Recorded data:

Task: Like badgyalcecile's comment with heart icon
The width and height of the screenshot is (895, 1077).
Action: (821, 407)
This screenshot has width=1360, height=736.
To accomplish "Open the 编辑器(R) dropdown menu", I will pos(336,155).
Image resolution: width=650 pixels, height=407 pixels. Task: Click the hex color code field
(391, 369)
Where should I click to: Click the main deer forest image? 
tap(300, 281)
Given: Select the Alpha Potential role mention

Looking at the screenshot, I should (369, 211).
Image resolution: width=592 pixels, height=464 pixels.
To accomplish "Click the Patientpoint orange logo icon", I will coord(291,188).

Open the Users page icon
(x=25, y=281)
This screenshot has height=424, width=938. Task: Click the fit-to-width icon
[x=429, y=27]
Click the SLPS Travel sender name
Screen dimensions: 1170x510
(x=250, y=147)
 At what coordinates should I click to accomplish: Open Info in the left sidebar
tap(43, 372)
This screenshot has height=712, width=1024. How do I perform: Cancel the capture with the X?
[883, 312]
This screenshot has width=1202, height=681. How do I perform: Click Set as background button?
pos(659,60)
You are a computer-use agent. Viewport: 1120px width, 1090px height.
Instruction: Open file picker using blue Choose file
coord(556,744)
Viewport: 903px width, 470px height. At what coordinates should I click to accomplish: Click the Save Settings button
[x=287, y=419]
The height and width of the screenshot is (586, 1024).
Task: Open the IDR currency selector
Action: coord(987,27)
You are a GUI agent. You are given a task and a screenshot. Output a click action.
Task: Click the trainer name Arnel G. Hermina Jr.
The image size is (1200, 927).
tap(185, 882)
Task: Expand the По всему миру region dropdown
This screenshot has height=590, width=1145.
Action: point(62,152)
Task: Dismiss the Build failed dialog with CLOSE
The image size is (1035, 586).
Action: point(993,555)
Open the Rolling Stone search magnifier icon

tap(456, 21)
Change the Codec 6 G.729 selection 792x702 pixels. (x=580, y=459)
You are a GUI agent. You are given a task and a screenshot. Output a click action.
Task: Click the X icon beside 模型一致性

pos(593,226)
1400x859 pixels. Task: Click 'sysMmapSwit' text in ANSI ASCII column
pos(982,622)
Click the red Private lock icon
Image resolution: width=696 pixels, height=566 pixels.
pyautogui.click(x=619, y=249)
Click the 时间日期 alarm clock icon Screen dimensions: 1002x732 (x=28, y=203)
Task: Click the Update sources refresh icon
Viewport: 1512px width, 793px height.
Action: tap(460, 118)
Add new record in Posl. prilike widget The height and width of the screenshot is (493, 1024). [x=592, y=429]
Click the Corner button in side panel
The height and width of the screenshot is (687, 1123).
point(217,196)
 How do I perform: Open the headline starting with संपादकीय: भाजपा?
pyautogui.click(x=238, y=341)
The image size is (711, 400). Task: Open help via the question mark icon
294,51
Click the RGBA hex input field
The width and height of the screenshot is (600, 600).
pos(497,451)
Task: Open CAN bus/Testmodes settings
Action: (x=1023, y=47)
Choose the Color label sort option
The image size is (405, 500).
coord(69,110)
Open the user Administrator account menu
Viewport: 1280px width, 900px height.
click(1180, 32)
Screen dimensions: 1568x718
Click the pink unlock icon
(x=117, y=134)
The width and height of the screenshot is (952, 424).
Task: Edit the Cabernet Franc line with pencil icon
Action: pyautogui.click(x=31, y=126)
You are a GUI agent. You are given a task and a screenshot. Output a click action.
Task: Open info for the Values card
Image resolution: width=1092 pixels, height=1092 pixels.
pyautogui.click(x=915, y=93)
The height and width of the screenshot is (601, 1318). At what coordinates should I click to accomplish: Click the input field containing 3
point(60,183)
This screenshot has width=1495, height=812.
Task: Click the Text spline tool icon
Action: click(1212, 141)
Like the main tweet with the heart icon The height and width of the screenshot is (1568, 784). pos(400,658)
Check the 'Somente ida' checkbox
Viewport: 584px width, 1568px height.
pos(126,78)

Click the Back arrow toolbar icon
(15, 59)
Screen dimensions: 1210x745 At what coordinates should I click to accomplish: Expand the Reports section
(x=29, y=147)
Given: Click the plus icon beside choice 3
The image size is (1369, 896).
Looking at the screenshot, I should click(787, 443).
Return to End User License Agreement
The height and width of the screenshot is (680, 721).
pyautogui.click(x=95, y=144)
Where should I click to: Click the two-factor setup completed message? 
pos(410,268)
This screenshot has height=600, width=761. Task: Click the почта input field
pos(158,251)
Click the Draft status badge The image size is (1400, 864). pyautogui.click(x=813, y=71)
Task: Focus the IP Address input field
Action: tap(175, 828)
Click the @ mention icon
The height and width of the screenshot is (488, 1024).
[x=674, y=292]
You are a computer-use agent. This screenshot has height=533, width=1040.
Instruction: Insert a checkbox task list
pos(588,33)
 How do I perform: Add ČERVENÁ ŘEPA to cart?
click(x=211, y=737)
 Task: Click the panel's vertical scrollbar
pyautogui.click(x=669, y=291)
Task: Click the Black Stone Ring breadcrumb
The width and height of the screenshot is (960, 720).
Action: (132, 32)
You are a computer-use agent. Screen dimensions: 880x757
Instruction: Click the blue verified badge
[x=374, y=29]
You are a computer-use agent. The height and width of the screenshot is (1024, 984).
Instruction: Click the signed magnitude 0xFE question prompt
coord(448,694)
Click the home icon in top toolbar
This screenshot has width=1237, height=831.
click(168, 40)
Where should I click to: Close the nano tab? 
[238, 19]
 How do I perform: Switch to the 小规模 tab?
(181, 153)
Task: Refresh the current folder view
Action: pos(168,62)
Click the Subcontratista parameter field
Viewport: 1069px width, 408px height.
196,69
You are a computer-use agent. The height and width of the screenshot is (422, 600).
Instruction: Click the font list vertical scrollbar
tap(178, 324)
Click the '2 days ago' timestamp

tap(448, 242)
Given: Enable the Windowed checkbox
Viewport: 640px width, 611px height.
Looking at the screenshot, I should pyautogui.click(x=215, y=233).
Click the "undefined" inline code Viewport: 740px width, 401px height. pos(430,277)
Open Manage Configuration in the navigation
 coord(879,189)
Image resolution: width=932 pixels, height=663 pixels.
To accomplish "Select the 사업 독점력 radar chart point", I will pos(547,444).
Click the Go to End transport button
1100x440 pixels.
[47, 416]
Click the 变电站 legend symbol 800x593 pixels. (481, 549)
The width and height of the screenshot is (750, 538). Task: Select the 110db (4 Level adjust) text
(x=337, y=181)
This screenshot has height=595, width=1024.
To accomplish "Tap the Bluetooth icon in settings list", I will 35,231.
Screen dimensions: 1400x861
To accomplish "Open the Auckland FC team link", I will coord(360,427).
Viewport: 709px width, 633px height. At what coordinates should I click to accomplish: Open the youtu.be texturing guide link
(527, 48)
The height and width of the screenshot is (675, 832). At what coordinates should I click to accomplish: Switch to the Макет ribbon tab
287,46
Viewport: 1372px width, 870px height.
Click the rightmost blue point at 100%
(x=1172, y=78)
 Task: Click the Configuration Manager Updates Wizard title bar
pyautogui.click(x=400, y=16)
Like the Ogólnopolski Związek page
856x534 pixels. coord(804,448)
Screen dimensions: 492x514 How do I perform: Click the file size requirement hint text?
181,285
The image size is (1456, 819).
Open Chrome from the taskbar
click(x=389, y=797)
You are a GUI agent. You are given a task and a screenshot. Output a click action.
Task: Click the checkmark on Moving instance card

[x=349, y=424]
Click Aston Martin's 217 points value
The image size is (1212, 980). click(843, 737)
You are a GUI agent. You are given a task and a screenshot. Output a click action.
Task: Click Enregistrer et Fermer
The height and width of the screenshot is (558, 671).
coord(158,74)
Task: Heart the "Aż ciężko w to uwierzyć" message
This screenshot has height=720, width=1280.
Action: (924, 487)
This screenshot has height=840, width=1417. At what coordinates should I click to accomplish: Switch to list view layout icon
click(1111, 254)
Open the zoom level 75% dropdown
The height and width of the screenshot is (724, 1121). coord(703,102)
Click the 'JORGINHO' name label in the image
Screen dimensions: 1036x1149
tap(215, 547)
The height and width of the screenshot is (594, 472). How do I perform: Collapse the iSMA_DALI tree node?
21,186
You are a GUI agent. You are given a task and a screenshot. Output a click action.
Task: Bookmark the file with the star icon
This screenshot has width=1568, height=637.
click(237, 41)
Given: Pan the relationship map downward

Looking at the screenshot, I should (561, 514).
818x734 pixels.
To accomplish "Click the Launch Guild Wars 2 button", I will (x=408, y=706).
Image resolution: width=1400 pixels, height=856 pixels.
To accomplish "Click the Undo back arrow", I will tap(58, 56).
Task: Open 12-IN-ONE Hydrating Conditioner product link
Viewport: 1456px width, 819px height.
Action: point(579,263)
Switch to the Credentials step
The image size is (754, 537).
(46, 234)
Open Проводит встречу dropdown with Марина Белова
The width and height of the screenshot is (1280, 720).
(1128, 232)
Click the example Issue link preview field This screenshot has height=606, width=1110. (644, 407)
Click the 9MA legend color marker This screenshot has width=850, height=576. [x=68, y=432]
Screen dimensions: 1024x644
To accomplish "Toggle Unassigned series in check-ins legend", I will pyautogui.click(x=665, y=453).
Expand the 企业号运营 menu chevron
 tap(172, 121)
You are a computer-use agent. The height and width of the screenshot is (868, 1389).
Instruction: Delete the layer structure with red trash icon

▶ Exercise brief
Taking every line of the records in turn, count the ones holding "computer", and state nothing but the number.

▶ Written reply
6